Source data
☆ ☆ ☆
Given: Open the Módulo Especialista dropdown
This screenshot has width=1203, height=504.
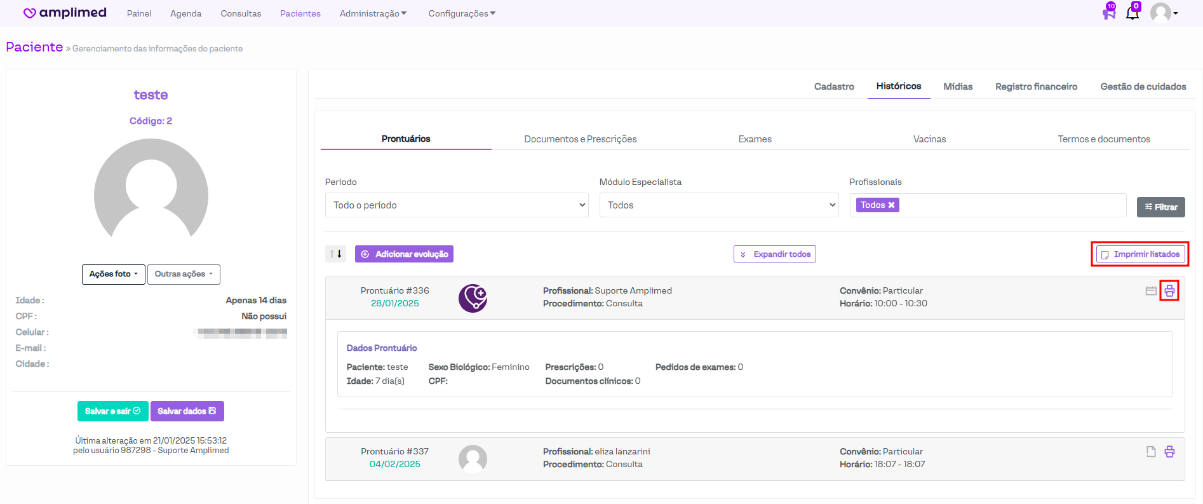Looking at the screenshot, I should coord(718,205).
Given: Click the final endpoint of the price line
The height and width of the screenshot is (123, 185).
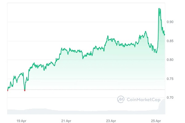Looking at the screenshot, I should click(165, 34).
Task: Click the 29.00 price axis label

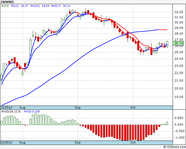Action: pos(178,28)

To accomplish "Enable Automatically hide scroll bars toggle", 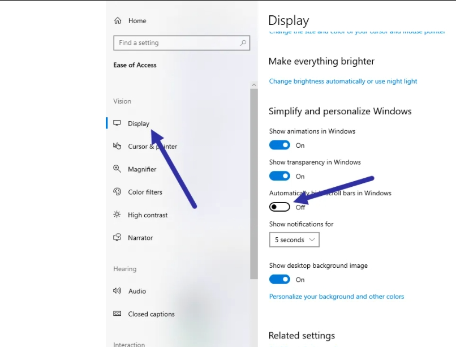I will tap(279, 207).
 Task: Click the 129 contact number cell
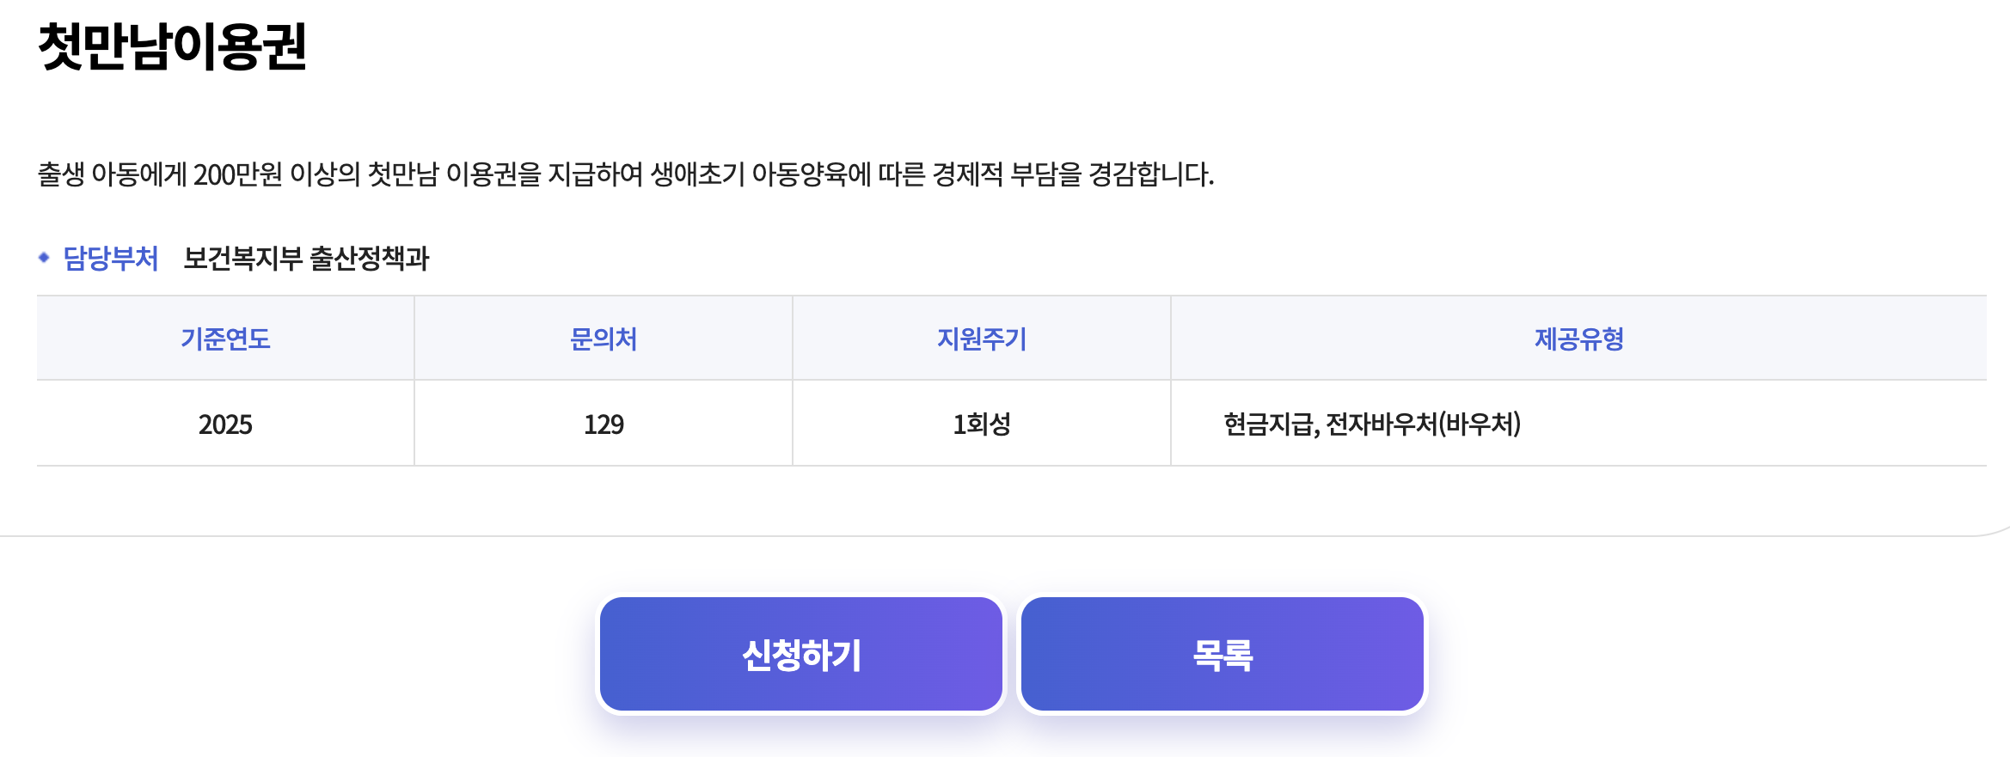[604, 423]
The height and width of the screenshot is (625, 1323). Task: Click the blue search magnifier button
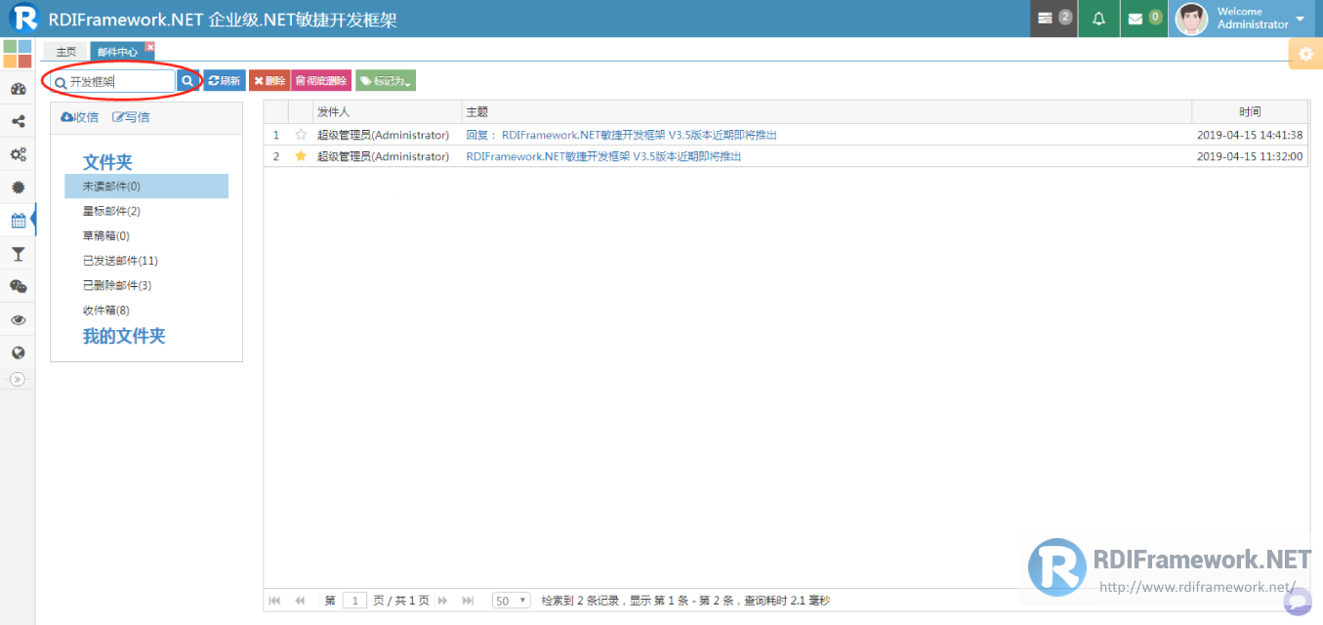coord(188,81)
☆ ☆ ☆
*ABOUT THIS TASK*: Which lines above include the word "Given"? Return each one.

*RESPONSE TO THE TASK*:
Given: Open the Módulo Especialista dropdown
Given: Click the final endpoint of the price line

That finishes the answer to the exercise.